Let $A$ be a matrix with arbitrary (random) entries:
$$A=\left( \begin{array}{ccccccc} a_{1,1} & a_{1,2} & a_{1,3} & a_{1,4} & a_{1,5} & ... & a_{1,k} \\ a_{2,1} & a_{2,2} & a_{2,3} & a_{2,4} & a_{2,5} & ... & a_{2,k} \\ a_{3,1} & a_{3,2} & a_{3,3} & a_{3,4} & a_{3,5} & ... & a_{3,k} \\ a_{4,1} & a_{4,2} & a_{4,3} & a_{4,4} & a_{4,5} & ... & a_{4,k} \\ a_{5,1} & a_{5,2} & a_{5,3} & a_{5,4} & a_{5,5} & ... & a_{5,k} \\ \vdots & \vdots & \vdots & \vdots & \vdots & \ddots & \vdots \\ a_{n,1} & a_{n,2} & a_{n,3} & a_{n,4} & a_{n,5} & ... & a_{n,k} \end{array} \right)$$
Multiply elementwise the arbitrary matrix $A$ with the numerator of the summand in $(1)$, so that you get:
$$A_{\text{Harmonic}}=\left( \begin{array}{ccccccc} \frac{1^s}{1^s}a_{1,1} & \frac{1^s}{2^s}a_{1,2} & \frac{1^s}{3^s}a_{1,3} & \frac{1^s}{4^s}a_{1,4} & \frac{1^s}{5^s}a_{1,5} & ... & \frac{1^s}{k^s}a_{1,k} \\ \frac{2^s}{1^s}a_{2,1} & \frac{2^s}{2^s}a_{2,2} & \frac{2^s}{3^s}a_{2,3} & \frac{2^s}{4^s}a_{2,4} & \frac{2^s}{5^s}a_{2,5} & ... & \frac{2^s}{k^s}a_{2,k} \\ \frac{3^s}{1^s}a_{3,1} & \frac{3^s}{2^s}a_{3,2} & \frac{3^s}{3^s}a_{3,3} & \frac{3^s}{4^s}a_{3,4} & \frac{3^s}{5^s}a_{3,5} & ... & \frac{3^s}{k^s}a_{3,k} \\ \frac{4^s}{1^s}a_{4,1} & \frac{4^s}{2^s}a_{4,2} & \frac{4^s}{3^s}a_{4,3} & \frac{4^s}{4^s}a_{4,4} & \frac{4^s}{5^s}a_{4,5} & ... & \frac{4^s}{k^s}a_{4,k} \\ \frac{5^s}{1^s}a_{5,1} & \frac{5^s}{2^s}a_{5,2} & \frac{5^s}{3^s}a_{5,3} & \frac{5^s}{4^s}a_{5,4} & \frac{5^s}{5^s}a_{5,5} & ... & \frac{5^s}{k^s}a_{5,k} \\ \vdots & \vdots & \vdots & \vdots & \vdots & \ddots & \vdots \\ \frac{n^s}{1^s}a_{n,1} & \frac{n^s}{2^s}a_{n,2} & \frac{n^s}{3^s}a_{n,3} & \frac{n^s}{4^s}a_{n,4} & \frac{n^s}{5^s}a_{n,5} & ... & \frac{n^s}{k^s}a_{n,k} \end{array} \right)$$
Prove or disprove that the eigenvalues of $A_{\text{Harmonic}}$ are the same regardless of the value of the exponent $s$.

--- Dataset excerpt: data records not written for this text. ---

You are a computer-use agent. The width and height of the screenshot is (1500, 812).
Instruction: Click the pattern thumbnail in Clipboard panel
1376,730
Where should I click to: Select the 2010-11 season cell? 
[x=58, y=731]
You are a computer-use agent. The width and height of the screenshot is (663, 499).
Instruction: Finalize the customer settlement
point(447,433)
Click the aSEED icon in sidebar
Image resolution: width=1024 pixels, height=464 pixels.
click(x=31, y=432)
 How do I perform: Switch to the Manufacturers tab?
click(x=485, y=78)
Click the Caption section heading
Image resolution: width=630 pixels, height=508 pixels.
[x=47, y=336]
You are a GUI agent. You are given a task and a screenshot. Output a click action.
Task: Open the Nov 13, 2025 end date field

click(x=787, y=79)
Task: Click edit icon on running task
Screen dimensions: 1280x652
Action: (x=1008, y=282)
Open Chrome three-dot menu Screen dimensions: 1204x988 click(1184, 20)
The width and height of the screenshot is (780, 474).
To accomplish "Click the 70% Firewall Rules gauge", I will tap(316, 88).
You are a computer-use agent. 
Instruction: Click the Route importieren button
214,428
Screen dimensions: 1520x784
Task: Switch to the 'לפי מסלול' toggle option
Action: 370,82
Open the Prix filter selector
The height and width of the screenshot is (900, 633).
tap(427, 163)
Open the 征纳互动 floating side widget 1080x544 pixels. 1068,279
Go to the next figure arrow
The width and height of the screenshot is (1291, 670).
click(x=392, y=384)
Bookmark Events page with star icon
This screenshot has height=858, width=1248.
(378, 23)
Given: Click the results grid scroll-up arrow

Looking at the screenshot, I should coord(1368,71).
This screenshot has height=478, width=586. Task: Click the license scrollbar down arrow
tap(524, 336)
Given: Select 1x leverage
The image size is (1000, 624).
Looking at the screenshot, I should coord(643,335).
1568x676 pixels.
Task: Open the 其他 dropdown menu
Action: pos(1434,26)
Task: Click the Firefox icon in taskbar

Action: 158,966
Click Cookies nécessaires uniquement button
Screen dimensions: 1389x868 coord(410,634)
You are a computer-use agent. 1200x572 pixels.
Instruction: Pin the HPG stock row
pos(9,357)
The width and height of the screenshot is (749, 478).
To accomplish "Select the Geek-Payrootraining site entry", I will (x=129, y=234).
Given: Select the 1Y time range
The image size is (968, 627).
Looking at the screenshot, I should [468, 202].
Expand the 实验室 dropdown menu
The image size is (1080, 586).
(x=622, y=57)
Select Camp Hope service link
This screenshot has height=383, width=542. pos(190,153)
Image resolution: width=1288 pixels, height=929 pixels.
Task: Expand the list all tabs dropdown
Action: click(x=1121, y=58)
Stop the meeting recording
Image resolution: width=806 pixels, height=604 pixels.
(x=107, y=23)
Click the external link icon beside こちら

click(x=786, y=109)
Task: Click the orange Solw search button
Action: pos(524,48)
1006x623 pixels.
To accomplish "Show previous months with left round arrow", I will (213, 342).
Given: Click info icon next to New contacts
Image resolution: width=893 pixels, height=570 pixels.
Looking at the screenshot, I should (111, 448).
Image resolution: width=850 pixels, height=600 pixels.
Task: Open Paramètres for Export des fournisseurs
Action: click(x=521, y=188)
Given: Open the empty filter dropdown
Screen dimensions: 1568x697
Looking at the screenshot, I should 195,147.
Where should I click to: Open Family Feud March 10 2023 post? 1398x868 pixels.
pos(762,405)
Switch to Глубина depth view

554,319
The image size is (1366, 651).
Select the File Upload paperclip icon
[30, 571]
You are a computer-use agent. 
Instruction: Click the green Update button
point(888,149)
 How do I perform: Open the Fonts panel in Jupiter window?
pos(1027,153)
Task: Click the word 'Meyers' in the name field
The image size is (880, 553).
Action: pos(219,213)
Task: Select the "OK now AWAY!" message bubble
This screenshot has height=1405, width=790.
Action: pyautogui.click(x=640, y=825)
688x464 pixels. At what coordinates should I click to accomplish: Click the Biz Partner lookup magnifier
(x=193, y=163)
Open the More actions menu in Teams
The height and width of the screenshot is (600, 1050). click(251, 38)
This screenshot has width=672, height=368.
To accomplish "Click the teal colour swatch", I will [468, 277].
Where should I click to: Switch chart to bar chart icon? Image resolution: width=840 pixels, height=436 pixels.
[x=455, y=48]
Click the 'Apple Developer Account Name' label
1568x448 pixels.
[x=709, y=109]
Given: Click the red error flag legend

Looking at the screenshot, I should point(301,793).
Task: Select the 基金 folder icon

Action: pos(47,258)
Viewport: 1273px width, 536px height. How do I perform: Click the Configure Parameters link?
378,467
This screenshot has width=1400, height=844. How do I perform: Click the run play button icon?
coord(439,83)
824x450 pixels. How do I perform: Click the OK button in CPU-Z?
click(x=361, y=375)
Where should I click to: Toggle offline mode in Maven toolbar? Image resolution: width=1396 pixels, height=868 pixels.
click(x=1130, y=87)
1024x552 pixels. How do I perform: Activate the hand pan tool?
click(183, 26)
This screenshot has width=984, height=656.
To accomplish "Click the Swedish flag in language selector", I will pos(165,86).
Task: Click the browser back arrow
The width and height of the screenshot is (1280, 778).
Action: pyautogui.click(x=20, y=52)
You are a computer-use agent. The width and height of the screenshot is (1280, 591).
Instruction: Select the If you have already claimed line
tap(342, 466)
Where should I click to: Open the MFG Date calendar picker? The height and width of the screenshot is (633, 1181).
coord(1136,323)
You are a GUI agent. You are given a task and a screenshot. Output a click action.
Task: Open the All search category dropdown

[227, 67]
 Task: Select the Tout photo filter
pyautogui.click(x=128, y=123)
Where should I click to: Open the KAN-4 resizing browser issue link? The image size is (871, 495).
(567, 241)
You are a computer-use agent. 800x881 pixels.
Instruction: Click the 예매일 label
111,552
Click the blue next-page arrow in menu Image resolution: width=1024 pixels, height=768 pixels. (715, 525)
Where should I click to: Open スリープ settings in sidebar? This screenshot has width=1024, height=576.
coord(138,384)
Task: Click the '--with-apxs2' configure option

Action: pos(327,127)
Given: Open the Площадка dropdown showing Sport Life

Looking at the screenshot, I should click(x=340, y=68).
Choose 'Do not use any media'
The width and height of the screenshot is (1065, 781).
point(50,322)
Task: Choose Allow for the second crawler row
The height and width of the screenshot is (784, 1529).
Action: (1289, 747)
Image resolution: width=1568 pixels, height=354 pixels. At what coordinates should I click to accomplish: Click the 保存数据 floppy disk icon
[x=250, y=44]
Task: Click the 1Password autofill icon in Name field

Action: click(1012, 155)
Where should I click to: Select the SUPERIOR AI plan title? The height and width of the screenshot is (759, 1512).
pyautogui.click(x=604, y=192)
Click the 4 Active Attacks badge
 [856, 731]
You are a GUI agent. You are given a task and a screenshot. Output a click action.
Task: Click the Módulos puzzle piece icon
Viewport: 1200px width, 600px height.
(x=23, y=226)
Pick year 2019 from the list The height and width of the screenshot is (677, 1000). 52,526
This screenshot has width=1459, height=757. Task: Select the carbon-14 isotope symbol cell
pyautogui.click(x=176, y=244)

In the program below I try to demonstrate that this is the case. Only problem is that Mathematica does not know how to sort complex numbers in a consistent order and therefore it sometimes gives non zero differences. So the program only demonstrates the weaker statement that the sum of the differences of the eigenvalues is zero.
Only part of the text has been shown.